Below is a set of records. Repeat all of them exactly.
-- Input data follows --
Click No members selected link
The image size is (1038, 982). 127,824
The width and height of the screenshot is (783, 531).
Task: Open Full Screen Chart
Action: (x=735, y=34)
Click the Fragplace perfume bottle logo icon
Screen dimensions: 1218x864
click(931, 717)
-- Input data concluded --
* [Exercise solution]
Click No members selected link
The image size is (1038, 982). 127,824
The width and height of the screenshot is (783, 531).
Task: Open Full Screen Chart
Action: (x=735, y=34)
Click the Fragplace perfume bottle logo icon
Screen dimensions: 1218x864
click(931, 717)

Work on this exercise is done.